Efforts to address the youth sports field shortage in western Loudoun are facing a new challenge.
Loudoun supervisors were told last week that construction bids to build new fields at Scott Jenkins Memorial Park near Hamilton have come in millions of dollars over budget. And even if money can be found to close that gap, the county’s park planners also want to install lights on the fields to increase their capacity—a suggestion that not only adds to the cost but one that could run afoul of a longtime local business.
The 35-acre park opened in 2011 with a large diamond field, parking and a restroom building. This summer, the county solicited bids for Phase II, which includes three small diamond fields, a rectangular field and more parking. The county had budgeted $1.4 million for the work, but the lowest bid was $3.29 million. Adding lights to the fields would cost another $1.5 million.
To keep the project on track, the county supervisors will to come up with $2.3 million more and award the bid to the lowest bidder. To follow that path, they’ll have to move quickly as the bid is set to expire at year’s end. An extension has been requested to allow the board to take up the issue at its first meeting in January.
As an option, the staff is recommending the project be split, allowing construction of the rectangular field and additional parking to move ahead with the $1.4 million that is available now. That would require the project to be re-bid as Phase IIA. Construction of the three additional ballfields would then be moved to a future Phase IIB project, potentially with the addition of field lights.
During review of the park plans in 2009, county supervisors removed plans for the field lights because of concerns they would interfere with the poinsettia growing at the Elmore Garden Center greenhouses nearby. The flowers require periods of total darkness during the fall growing season to develop their bright red blooms. During public hearings on the original park plans, the Elmore family raised concerns that lights from the fields, about 500 feet away just across the Rt.7 Bypass, could disrupt that growing cycle and harm their business. Supervisors at the time agreed not to risk damage.
Addressing the board’s finance committee last week, Director of Transportation and Capital Infrastructure Joe Kroboth III said that advances in lighting technology should allow the park to develop without interfering with the business.
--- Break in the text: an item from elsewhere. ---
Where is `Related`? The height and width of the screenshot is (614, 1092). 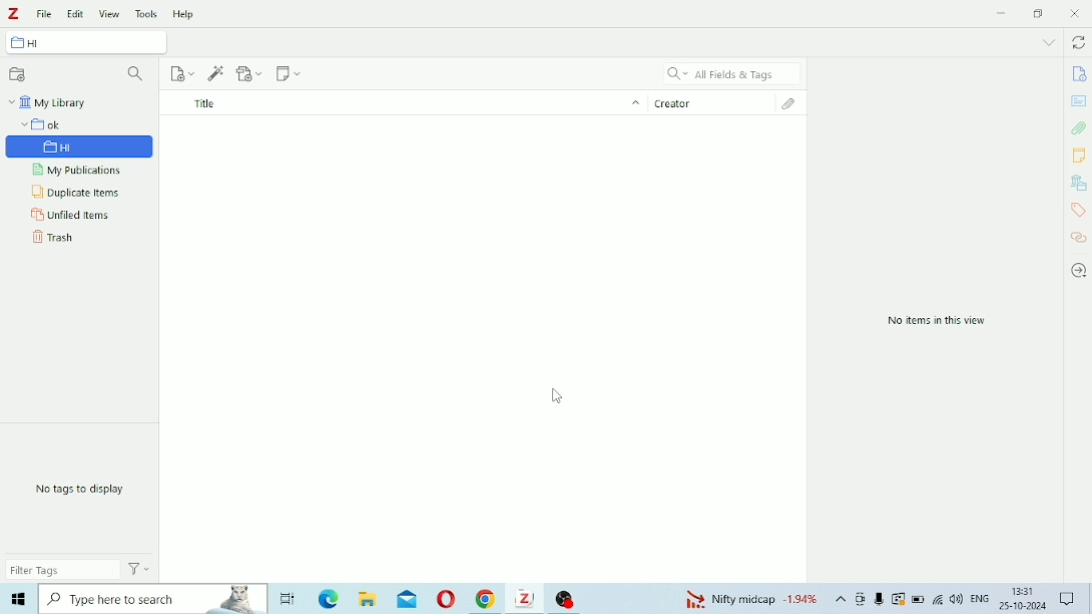
Related is located at coordinates (1080, 237).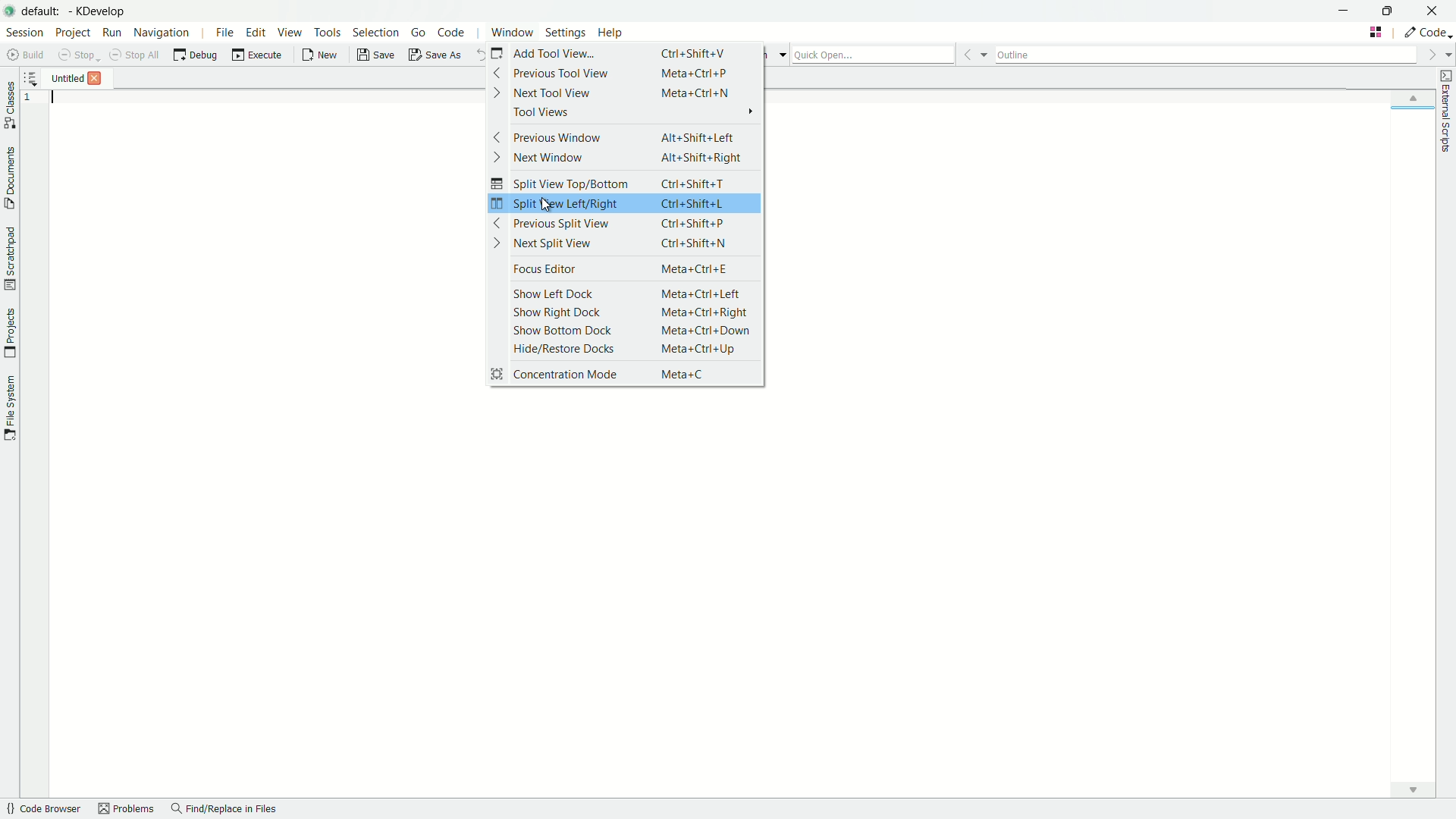 Image resolution: width=1456 pixels, height=819 pixels. What do you see at coordinates (375, 54) in the screenshot?
I see `save` at bounding box center [375, 54].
Adding lights to the fields would require the county to apply for a special exception permit and undergo a new round of public hearings, at a cost of at least $100,000, according to the staff report.
Supervisor Geary Higgins (R-Catoctin) said it was important to get more youth sports fields built in western Loudoun and said repeated delays in the development of fields at the Lovettsville Community Park have caused a hardship.
The finance committee made no recommendation on how to proceed with the Jenkins Park plans. The full board is expected to discuss the options at its Jan. 3 meeting.